◆ Requirement
Copy out every one of the rows below word for word, leaving out the pictures.

◆ Source material
--------
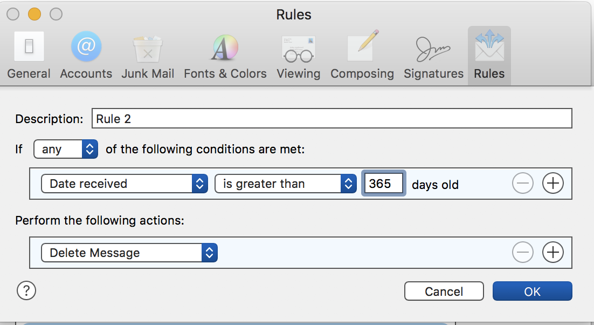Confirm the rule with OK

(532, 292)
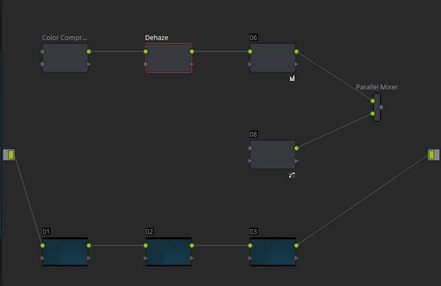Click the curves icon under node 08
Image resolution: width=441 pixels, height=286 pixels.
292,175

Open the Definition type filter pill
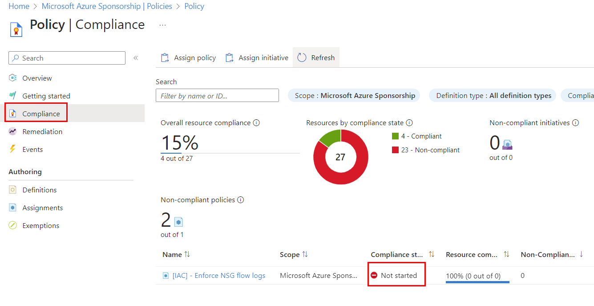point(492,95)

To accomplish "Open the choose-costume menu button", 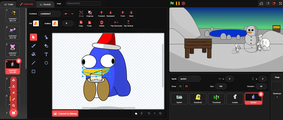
--------
◆ Response to this task
Confirm the rule with OK

(532, 292)
Click the curves icon under node 08
Image resolution: width=441 pixels, height=286 pixels.
292,175

Open the Definition type filter pill
point(492,95)

To accomplish "Open the choose-costume menu button", 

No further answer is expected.